抜粋 =

----------------

経営の視点から考える「知財発想法」

これからのビジネスパーソンに求められる「知財発想法」について考える

技術評価・知財の価値評価ができればハイテクベンチャーにお金を出せるのか?

2008-04-17 | 知的財産と金融
 日本で研究開発型のベンチャーが育ちにくかったり、優れた技術力のありながらも伸び悩む中小企業が多い背景を、
 「研究開発費等の資金を十分に調達できないからだ。」
 ⇒ 「VCや銀行などの金融機関が技術を評価できないからだ!」
と分析し、
 ⇒ 「VCや銀行に技術評価情報を提供して資金供給を促すことが必要だ!」
といった説が唱えられていることがあります。本当でしょうか。

----------------

データ内容 =

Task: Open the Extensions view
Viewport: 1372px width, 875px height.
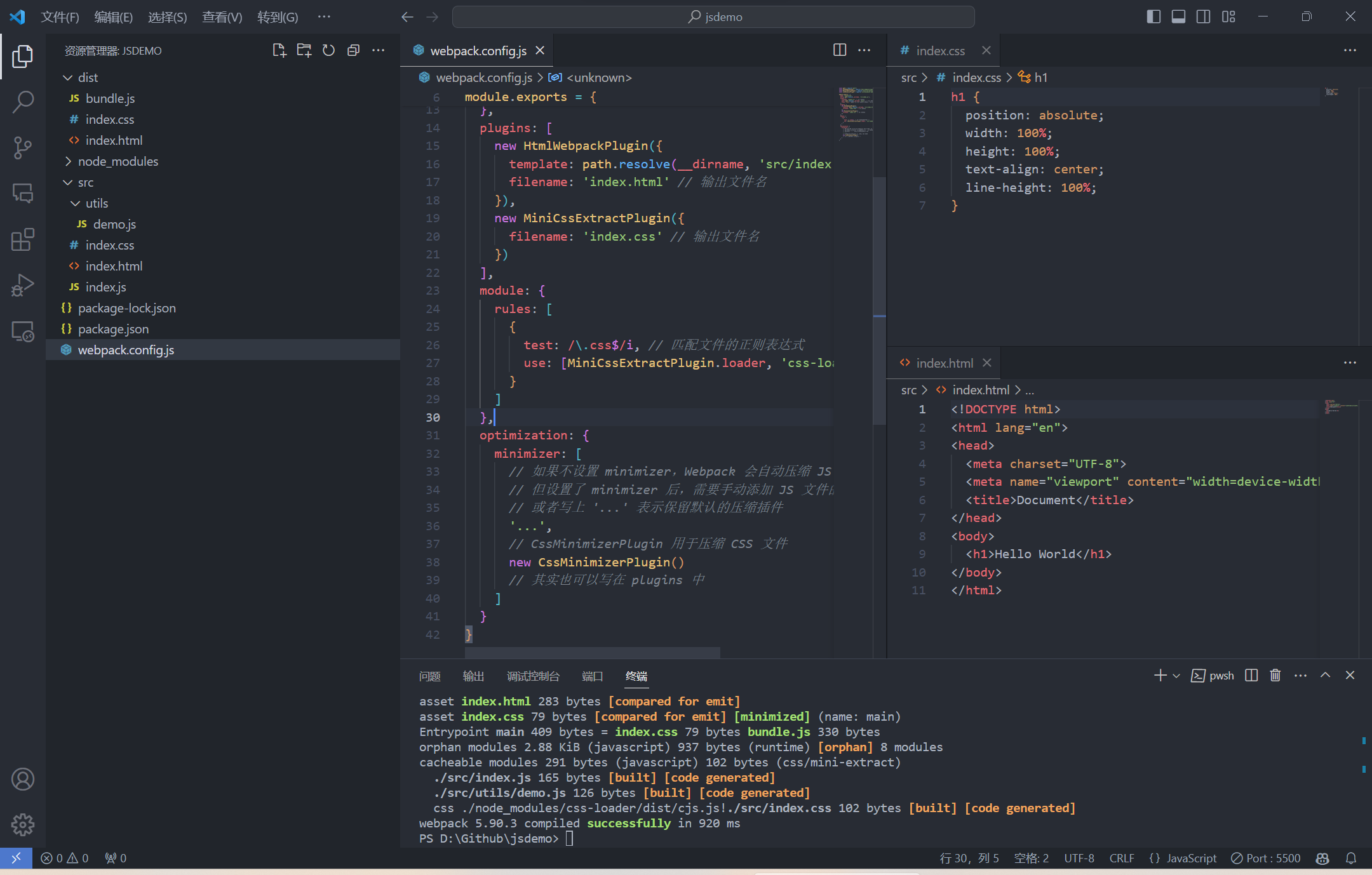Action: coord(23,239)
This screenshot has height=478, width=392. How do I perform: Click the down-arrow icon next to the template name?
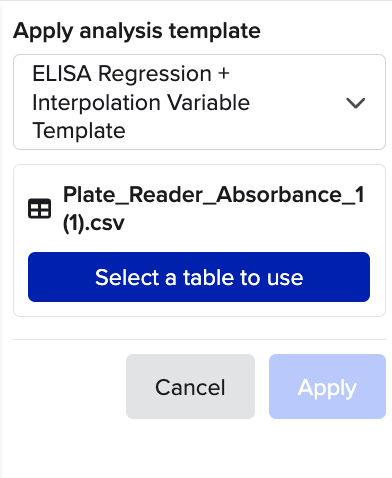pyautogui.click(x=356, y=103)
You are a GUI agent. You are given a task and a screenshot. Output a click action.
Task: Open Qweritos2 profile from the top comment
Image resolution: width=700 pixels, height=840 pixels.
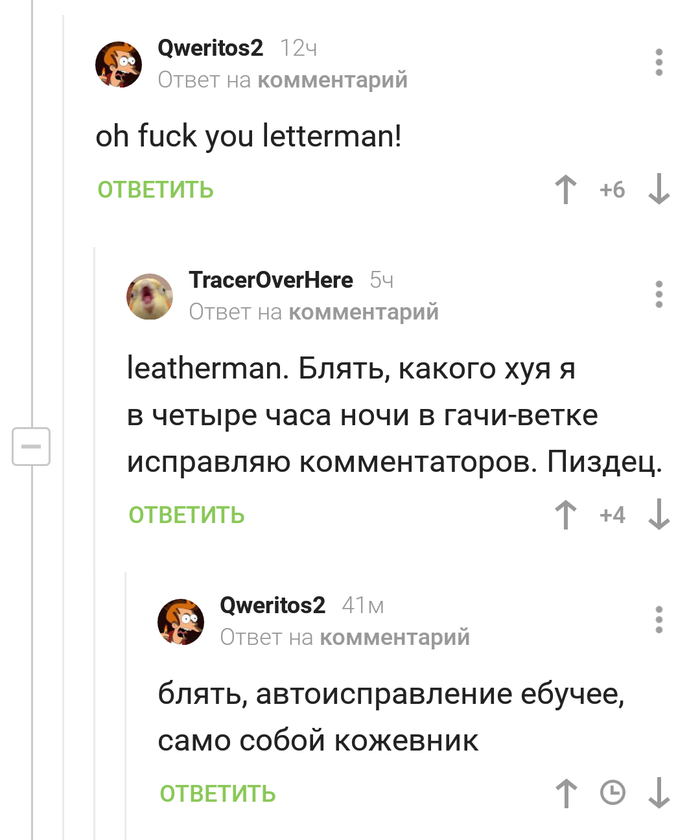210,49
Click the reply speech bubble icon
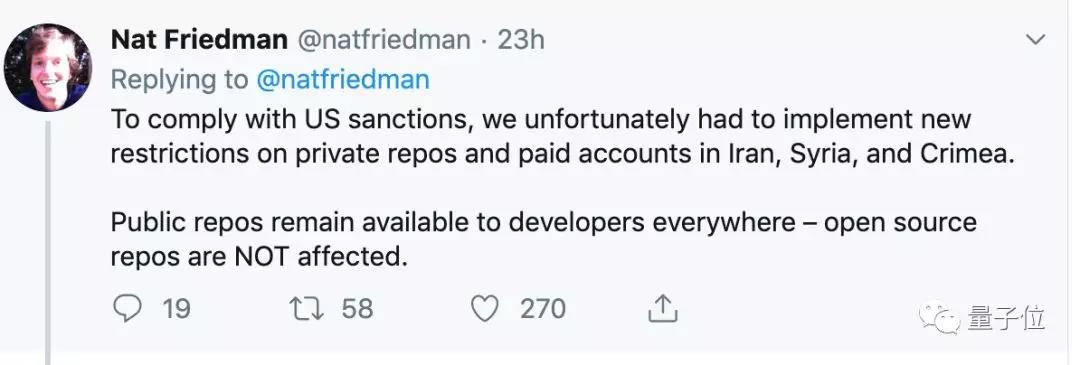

----------------

依頼文 = 知財発想法を扱った抜粋の全文を、一字も変えずに初めから終わりまで出力すること。 記録は参照しなくてよい。

解答例 =
経営の視点から考える「知財発想法」

これからのビジネスパーソンに求められる「知財発想法」について考える

技術評価・知財の価値評価ができればハイテクベンチャーにお金を出せるのか?

2008-04-17 | 知的財産と金融
 日本で研究開発型のベンチャーが育ちにくかったり、優れた技術力のありながらも伸び悩む中小企業が多い背景を、
 「研究開発費等の資金を十分に調達できないからだ。」
 ⇒ 「VCや銀行などの金融機関が技術を評価できないからだ!」
と分析し、
 ⇒ 「VCや銀行に技術評価情報を提供して資金供給を促すことが必要だ!」
といった説が唱えられていることがあります。本当でしょうか。